Subaltern mediators in the digital landscape: The case of video poetry

Teresa Iribarren
Abstract

This article explores translational literary Web 2.0 practices and user-generated cultural creations on the Internet, focusing on video poetry that re-creates canonical poets’ bodies of work. It will be argued that the use of for-profit platforms like YouTube and Vimeo by indie creators and translators of video poetry favours the emergence of new translational attitudes, practices and objects that have positive but also contentious effects. One the one hand, these online mediators explore new poetic expressions and tend to make the most of the potential for dissemination of poetic heritage, providing visibility to non-hegemonic literatures.
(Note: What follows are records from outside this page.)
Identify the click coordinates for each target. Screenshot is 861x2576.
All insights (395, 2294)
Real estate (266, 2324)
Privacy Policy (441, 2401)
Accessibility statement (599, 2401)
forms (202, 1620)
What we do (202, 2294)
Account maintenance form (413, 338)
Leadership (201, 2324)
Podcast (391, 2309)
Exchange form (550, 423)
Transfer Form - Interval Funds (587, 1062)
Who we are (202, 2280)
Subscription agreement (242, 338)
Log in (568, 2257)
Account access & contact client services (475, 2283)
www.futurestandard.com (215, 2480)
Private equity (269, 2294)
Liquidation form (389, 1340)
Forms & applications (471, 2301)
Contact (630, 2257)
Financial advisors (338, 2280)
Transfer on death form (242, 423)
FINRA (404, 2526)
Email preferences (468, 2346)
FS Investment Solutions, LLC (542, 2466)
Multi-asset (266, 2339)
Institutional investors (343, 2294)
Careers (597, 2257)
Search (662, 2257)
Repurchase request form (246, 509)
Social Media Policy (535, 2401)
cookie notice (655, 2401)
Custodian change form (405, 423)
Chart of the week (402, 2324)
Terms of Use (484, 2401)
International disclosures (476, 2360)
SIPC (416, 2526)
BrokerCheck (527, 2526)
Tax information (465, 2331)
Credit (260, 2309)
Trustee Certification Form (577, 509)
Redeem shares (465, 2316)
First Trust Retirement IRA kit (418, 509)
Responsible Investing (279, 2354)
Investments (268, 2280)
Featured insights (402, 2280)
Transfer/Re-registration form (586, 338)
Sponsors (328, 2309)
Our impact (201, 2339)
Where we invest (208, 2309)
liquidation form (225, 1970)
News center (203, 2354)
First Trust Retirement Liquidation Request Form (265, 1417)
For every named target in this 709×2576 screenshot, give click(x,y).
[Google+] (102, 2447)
On the other hand, however, these translational digitally-born practices and creations by voluntary and subaltern mediators might reinforce the hegemonic position of large American Internet corporations at the risk of commodifying cultural capital, consolidating English as a lingua franca and perhaps, in the long run, even fostering a potentially monocultural and internationally homogeneous aesthetics.

Keywords:
Table of contents

We are street readers. Look at us, info junk dealers, as we zip through the telephone, scan a newspaper we’ve just read, leaf through a magazine. We are the new generation of readers. Not dumber but faster. We whiz through three lives at once. Let’s be honest: reading has become a different experience.